Edward Joseph Fitzgerald was an American who worked for the War Production Board during World War II and was an adviser to Senator Claude Pepper. He was alleged to have been a member of the Perlo group of Soviet spies. Fitzgerald's name in Venona project decrypt 588 New York to Moscow, 29 April 1944, was sent in the clear to Moscow by Soviet Case Officer Iskhak Akhmerov reporting on Elizabeth Bentley's meeting with Perlo group.

==Venona==
The decryption reads, in part,

KRAMER[KREJMER][x], PERLO[PRLO][xi], FLATO[FLĒTO][xii], GLASSER[GLAZER][xiii], Edward FITZGERALD[EDUARD FITsDZhERALD][xiv] and others in a group of 7 or 8 FELLOW COUNTRYMENT[ZEMLYaki][xi][c].

UMNITsA talked with AMT and PERLO. They told her that this group was neglected and that nobody was interested in them. KRAMER is the leader of the group. All occupy responsible posts in CARTHAGE[KARFAGEN][xvi].

Elizabeth Bentley, who functioned as the Perlo group's main contact with the Soviet intelligence, told the FBI after her defection, "I would state that Victor Perlo represented this group in meetings with me more often than other members of the group, Fitzgerald about four or five times...".

After World War II, Fitzgerald resigned from his position with the U.S. Department of Commerce. In 1954, Fitzgerald was offered immunity from prosecution, which removed the legal grounds to plead the Fifth Amendment. Fitzgerald nonetheless still refused to testify and went to jail.

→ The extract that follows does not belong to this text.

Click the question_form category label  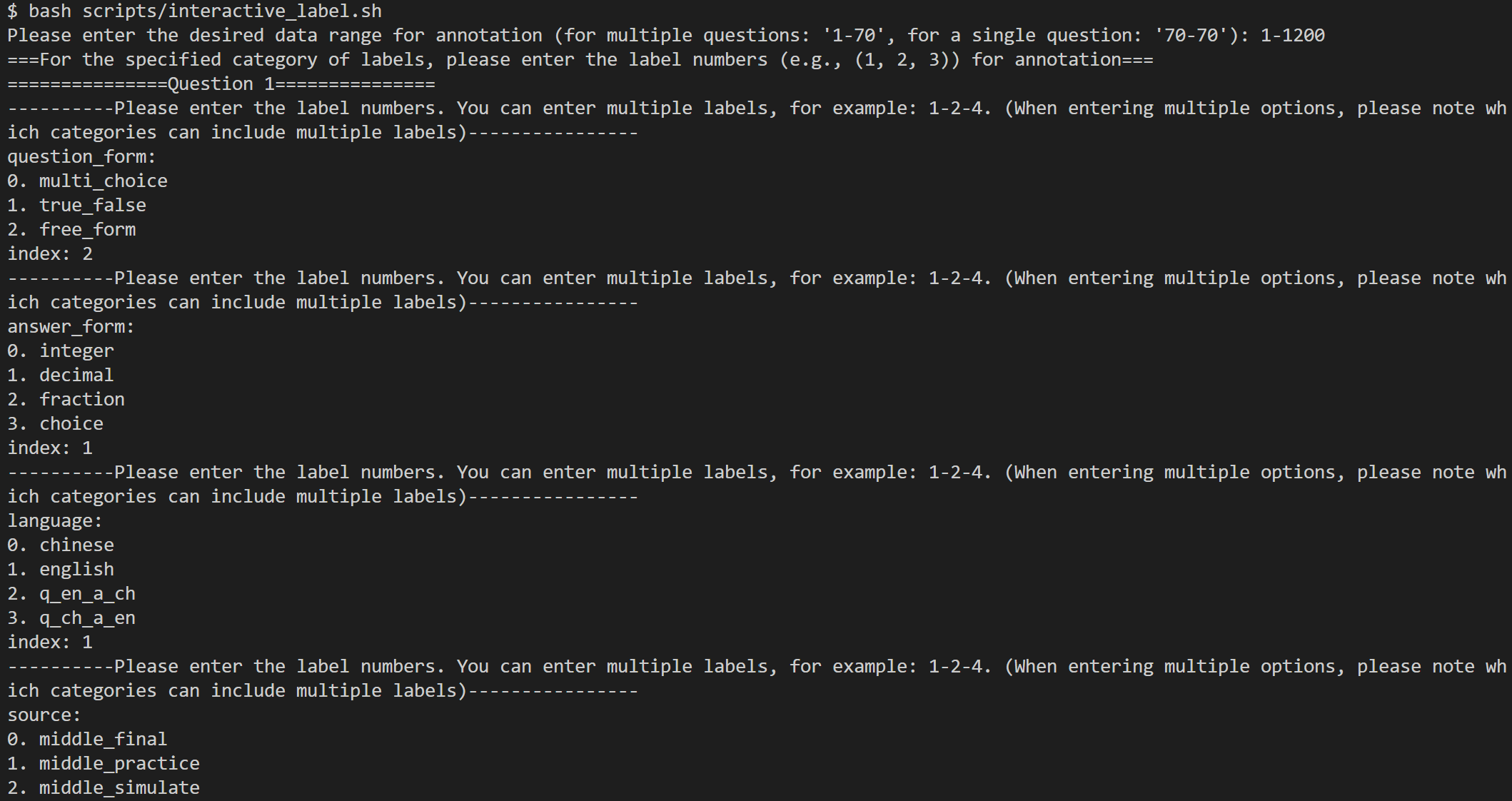click(x=81, y=157)
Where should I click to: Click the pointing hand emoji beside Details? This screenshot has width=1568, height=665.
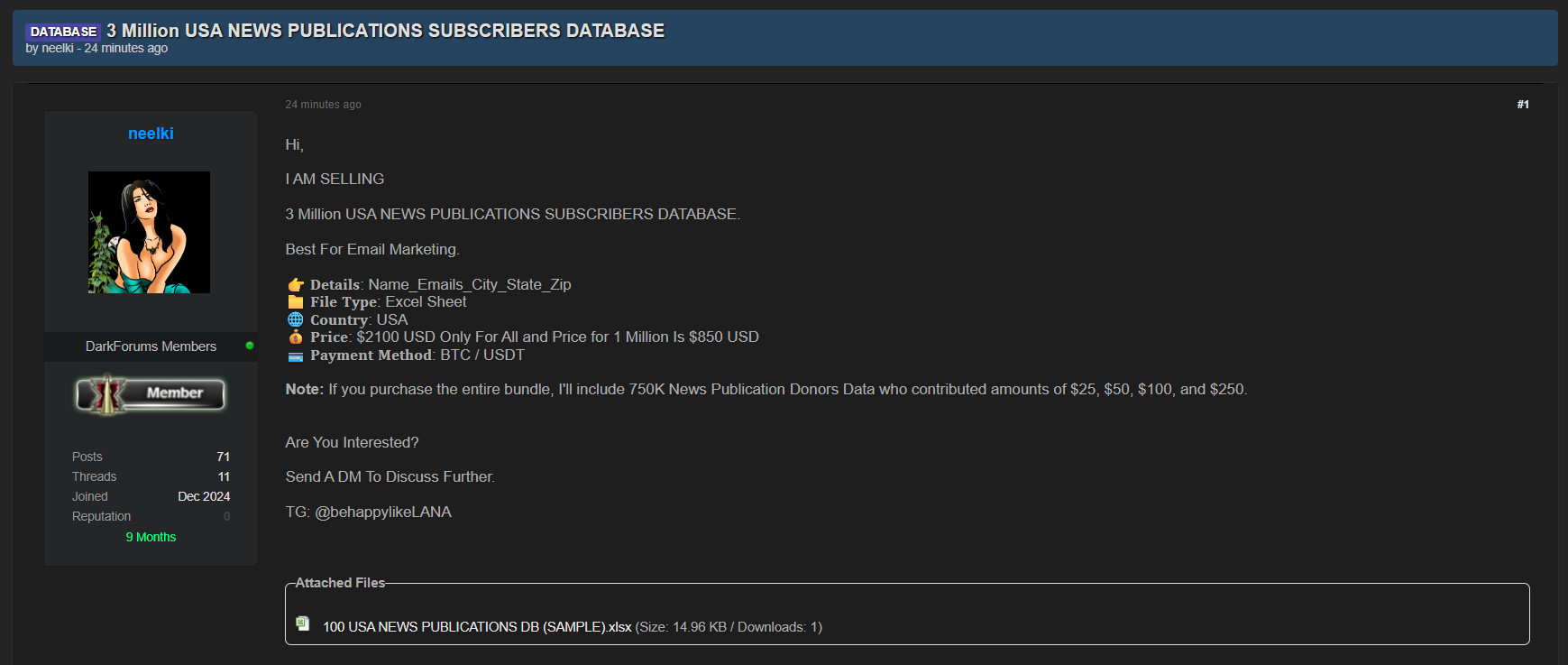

His alleged code name in Soviet intelligence and in the Venona files is "Ted".

==Venona decryptions==
Edward Fitzgerald is referenced in the following Venona project decryptions:
- Elizabeth Bentley reports on new KGB recruits from American Communist Party, Venona 588 New York to Moscow, 29 April 1944.
- KGB agent & Earl Browder instruct Bentley on new recruits, Venona 687 New York to Moscow, 13 May 1944.
- KGB NY Reports on new Agents from ACP working in US Govt, Venona 769, 771 KGB New York to Moscow, 30 May 1944.
- ALBERT's network & material photos. Silvermasters network widely known, Venona 179, 180 KGB Moscow to New York, 25 February 1945.